Nephrol News Issues. 2010 Feb;24(2):suppl 1-8.
Yee J.
Division of Nephrology and Hypertension, Henry Ford Hospital, Detroit, Michigan, USA.

Abstract

New Medicare rules that set forth a revised reimbursement scheme for dialysis services will introduce significant changes for providers. The new rules will abandon the current system of separate reimbursement for drugs associated with the hemodialysis services, including erythropoiesis-stimulating agents (ESAs) and intravenous (i.v.) iron.

These rules will "bundle" these agents and related laboratory tests into a single, case-mix adjusted composite rate. These bundling rules will be gradually phased-in, beginning in 2011.

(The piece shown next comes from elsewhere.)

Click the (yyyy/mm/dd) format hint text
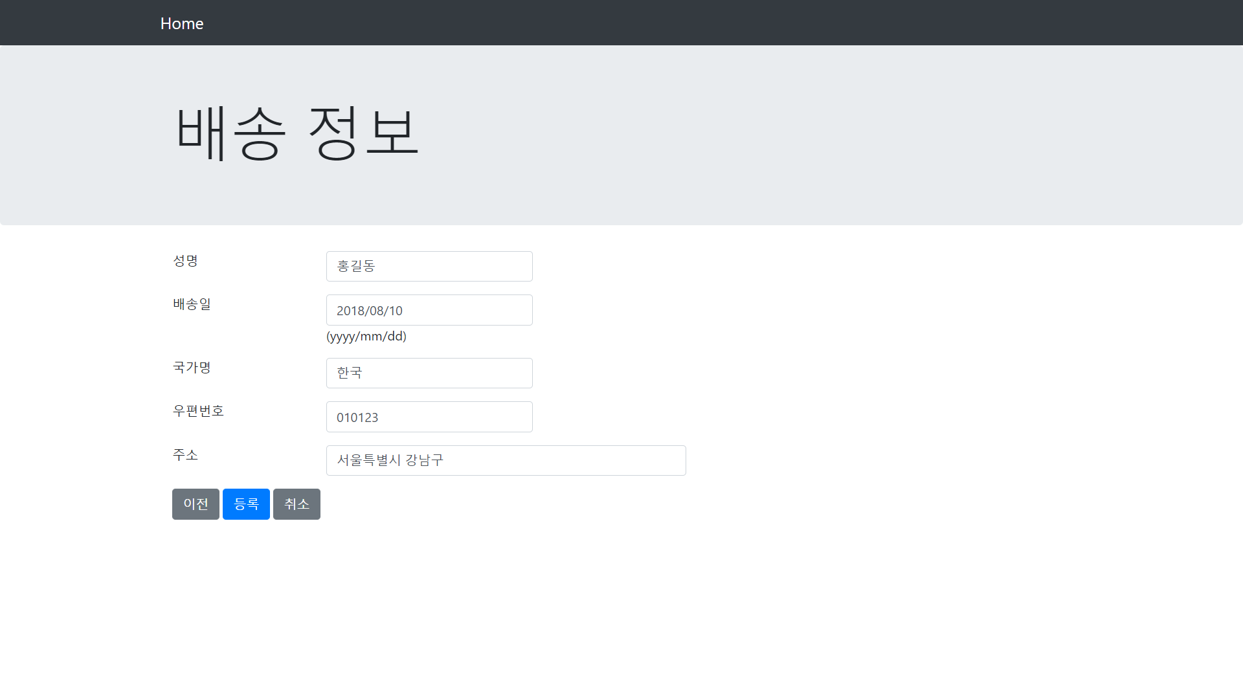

One of the primary effects of the new reimbursement policy will be to discourage over-utilization of ESAs that comprise nearly one-quarter of hemodialysis-related Medicare expenditures.

As a result, hemodialysis providers will be challenged to make hemodialysis services more cost-effective, while ensuring that Medicare clinical performance measures are met and patient care is not compromised. i.v. iron has an integral role in making anemia care more cost-effective in the hemodialysis setting by improving measures of iron-deficiency anemia, maintaining necessary iron balance, and reducing the utilization of ESAs.

This review discusses the potential benefits of i.v. iron in the management of hemodialysis patients with iron-deficiency anemia.

It also focuses on the available i.v. iron options, particularly the established efficacy and safety profile of i.v. iron dextran compared with other i.v. iron formulations as well as cost considerations.